IIIPendant la nuit suivante, au fond d’un des bois qui couvraient et qui couvrent encore aujourd’hui les flancs et le sommet de la montagne Pelée, au pied de laquelle est appuyée la ville de Saint-Pierre, une centaine de nègres entouraient un foyer de cendres derrière un rempart de rochers. C’était le campement d’une b***e d’esclaves marrons commandée par un mulâtre nommé Macandal, l’un des deux chefs redoutables signalés au marquis de la Varenne.
Ce Macandal était précisément esclave du chevalier d’Autanne, le père du jeune créole passager de la frégate la Valeur. Il était absent depuis la veille, et cette absence devenait un sujet de crainte pour le camp tout entier. Deux nègres, grimpés en vigie au sommet d’un arbre, étudiaient aussi loin que leur perçante vue pouvait s’étendre, et grâce aux splendides illuminations de la lune, les sentiers connus d’eux seuls. Au pied de cet arbre, une vieille négresse, de haute stature ; la poitrine débraillée, la tête nue, blanche et crépue comme une toison, le corps à moitié vêtu d’un haillon de toile, s’agitait dans une inquiétude fébrile. De temps en temps, elle levait les yeux vers les deux nègres, et leur adressait cette question vingt fois répétée déjà :
– N’apercevez-vous donc pas mon fils ?
Cette négresse était la mère de Macandal.
– Non, répondaient les nègres.
Et à cette réponse la vieille éclatait en sanglots.

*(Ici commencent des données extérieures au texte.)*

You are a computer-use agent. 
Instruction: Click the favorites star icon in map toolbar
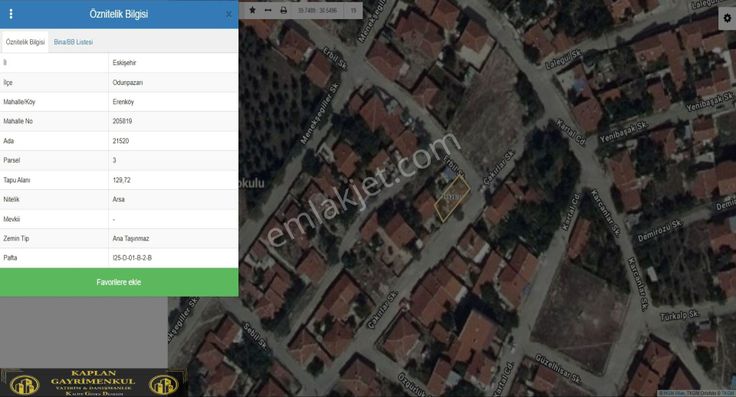pyautogui.click(x=253, y=10)
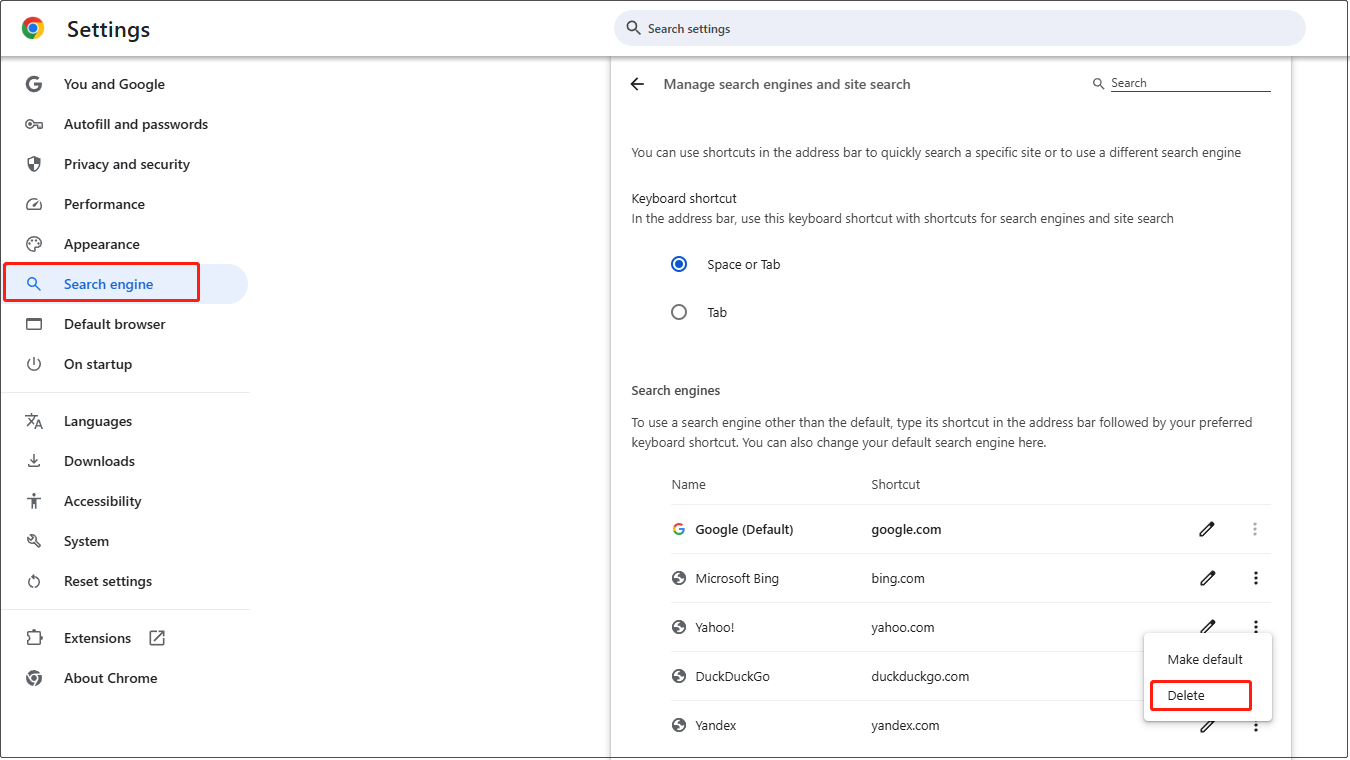This screenshot has width=1350, height=760.
Task: Open more actions for DuckDuckGo
Action: pos(1255,676)
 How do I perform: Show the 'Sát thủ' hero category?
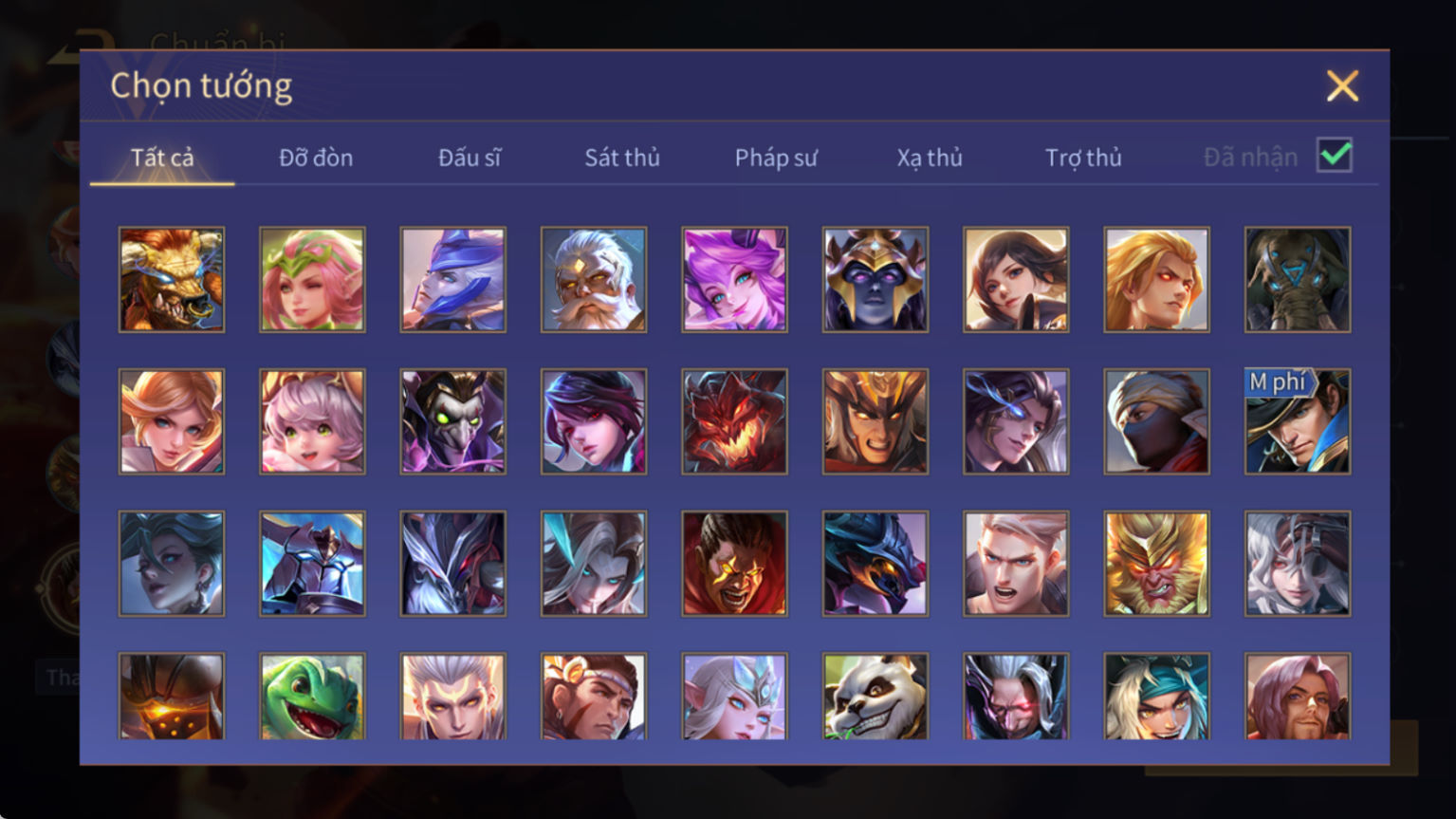click(x=622, y=158)
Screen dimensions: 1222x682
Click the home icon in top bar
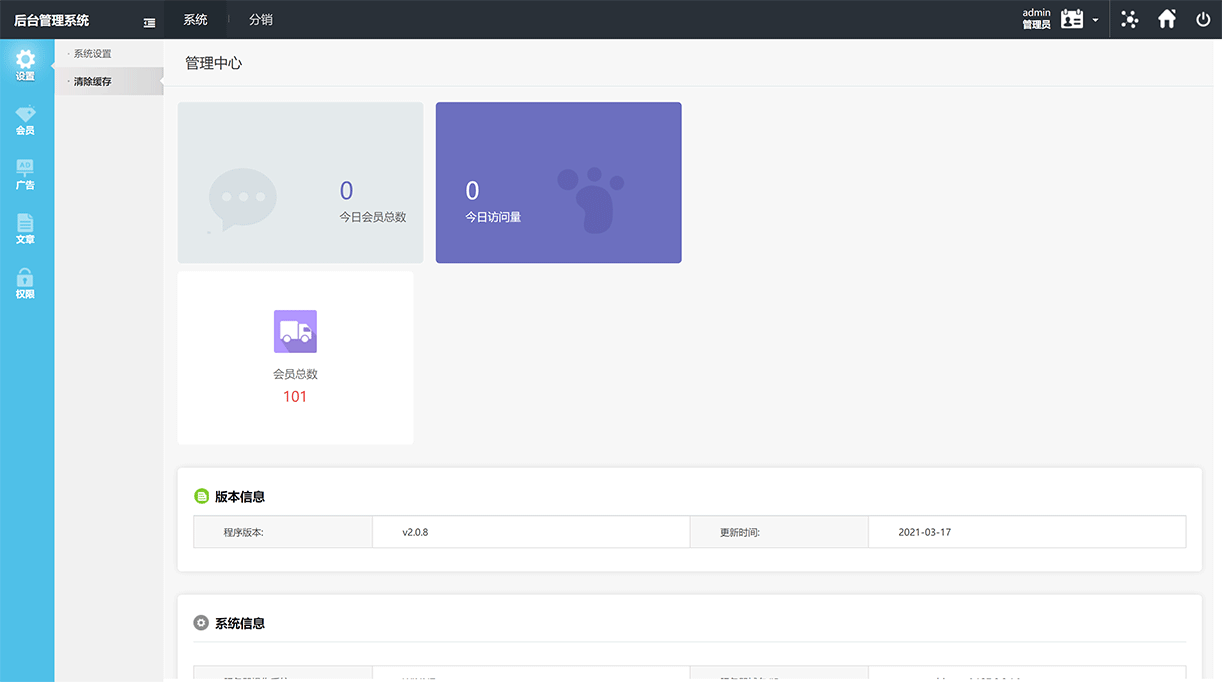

– Ils l’auront pris ! disait-elle en s’arrachant les cheveux et en faisant des signes de croix. – Ils l’auront pris et ils l’auront tué !
Les deux vigies ne descendirent de leur observatoire qu’après le coucher de la lune, quand ils jugèrent leurs services inutiles. La plus grande consternation régnait dans le camp ; les marrons gardaient le plus profond silence. On n’entendait que les sanglots, les invocations et les cris de la vieille négresse. Personne n’eût osé lui adresser un mot de consolation, car elle rugissait plutôt qu’elle ne pleurait.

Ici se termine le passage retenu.